Some important questions in determining an appropriate plan type are:

  • Does the practice have full-time employees?
  • Will the practice be able to (or even required to) contribute money into employee’s accounts?
  • Will employees be allowed to contribute to the plan?
  • How much tax advantaged savings is possible in the plan?
  • How much will the plan cost, to the practice and to you and your employees as participants in the plan?
  • How much administrative responsibility will be involved for your practice?

There is no magic formula for finding an appropriate plan. However, there are a couple of basic trade-offs between retirement plan types. Generally the greater the number of contribution types offered by a plan and the greater number of plan features the more the cost and administrative responsibilities a plan will have. Also, the more service and support that you and your employees receive the more a plan will cost. (See sidebar: What’s the Right Retirement Plan Type for My Practice?)

Another thing to consider is the future. If you expect your practice to grow or plan to add employees you might want to opt for a more robust, plan now.

Retirement Plan Design Considerations

Some retirement plan types won’t require as many choices to be made from a plan design perspective. Other plan types could be more flexible and may provide you more options.

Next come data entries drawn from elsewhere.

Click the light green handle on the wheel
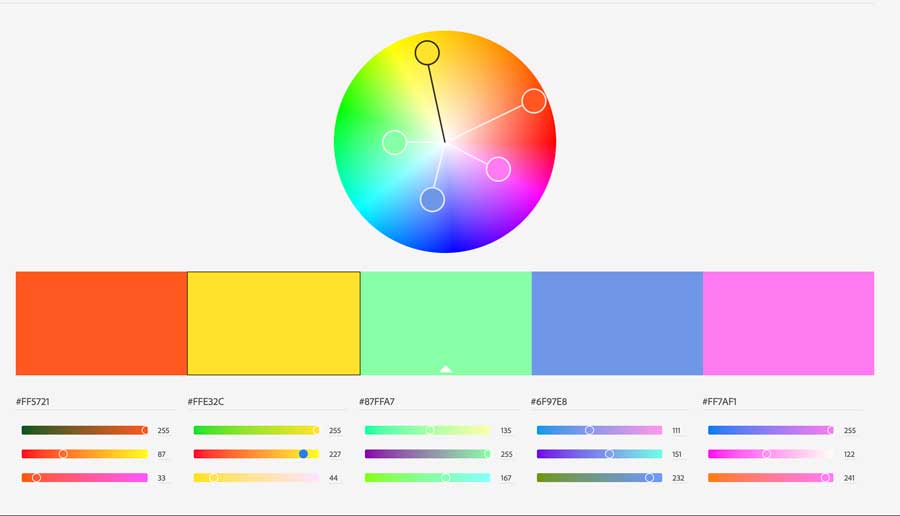The height and width of the screenshot is (516, 900). (395, 142)
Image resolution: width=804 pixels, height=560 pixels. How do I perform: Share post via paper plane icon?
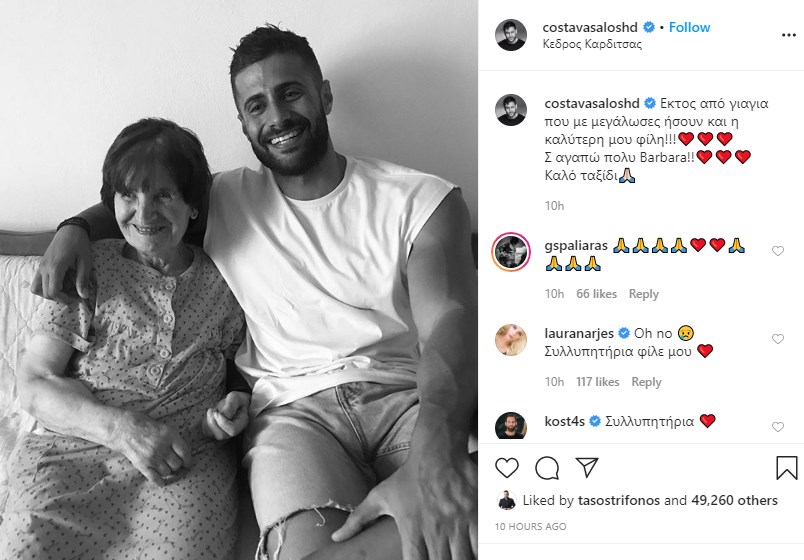[587, 467]
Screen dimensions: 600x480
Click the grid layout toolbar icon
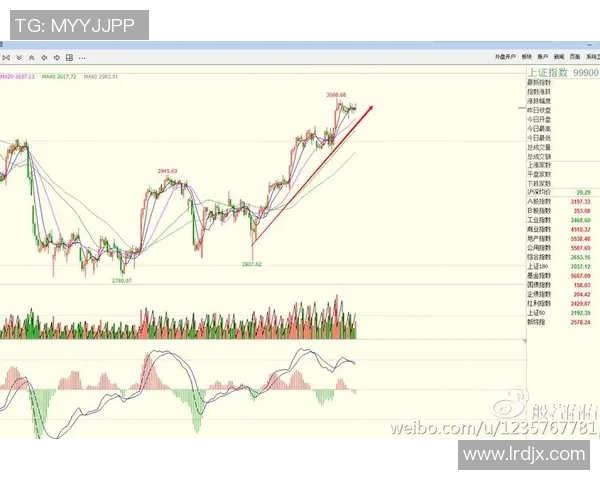point(69,58)
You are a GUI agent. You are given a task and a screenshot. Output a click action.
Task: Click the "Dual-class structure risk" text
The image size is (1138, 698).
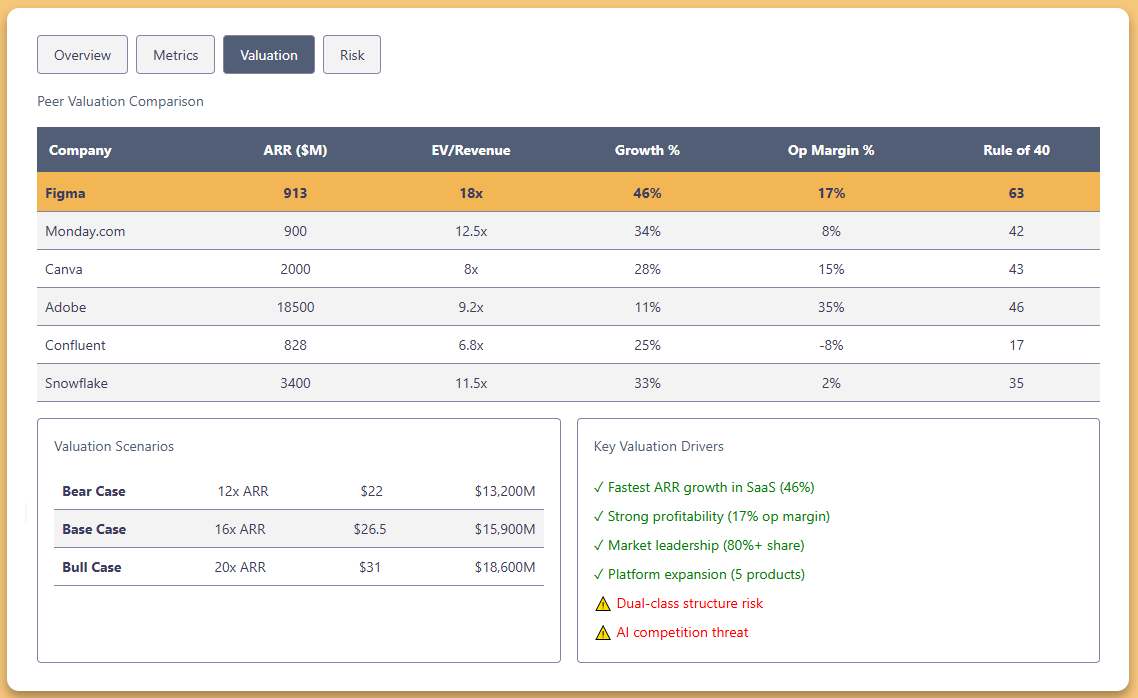coord(688,603)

Some plan design factors to consider:

  • Employer match: will your practice match contributions of your employees? Various match amounts and formulas exist, but as a general rule an employer match will help to maximize the amount you and your employees can save. And remember, contributions your practice makes on behalf of your employees may be a deductible business expense.
  • Eligibility: How long will new employees have to work before they can participate in the retirement plan? Consider your employee turnover rate when determining your plan’s eligibility requirements.
  • Vesting: How long will it be before employees are vested in the contributions that the practice has made on their behalf? If an employee leaves, they are entitled to all of the money they have contributed. However, your plan can specify an appropriate vesting period for certain contributions that your practice makes on behalf of plan participants.
  • Loans and withdrawals: Some 401(k) plans allow employees to borrow from their retirement plan account or make withdrawals under certain circumstances. Although employees often like these options, they can add to the administrative responsibilities for your practice.
  • Investment options: Some plans require the employer to select a range of investment options for the plan. Others leave all investment choices up to the individual participants in the plan.

There are a number of other considerations for selecting and implementing an appropriate workplace retirement plan.

Be sure you understand all the costs involved in your plan. You need to understand the costs that your practice will pay, including set-up fees and ongoing administration fees. You also need to understand and distinguish between plan level costs, generally payable by the practice and participant-level costs payable by participants in the plan. Some plan providers allow you to structure the plan so that certain plan level expenses are partially or wholly paid by plan participants. Also keep in mind that asset-based fees are also part of the total cost of your plan.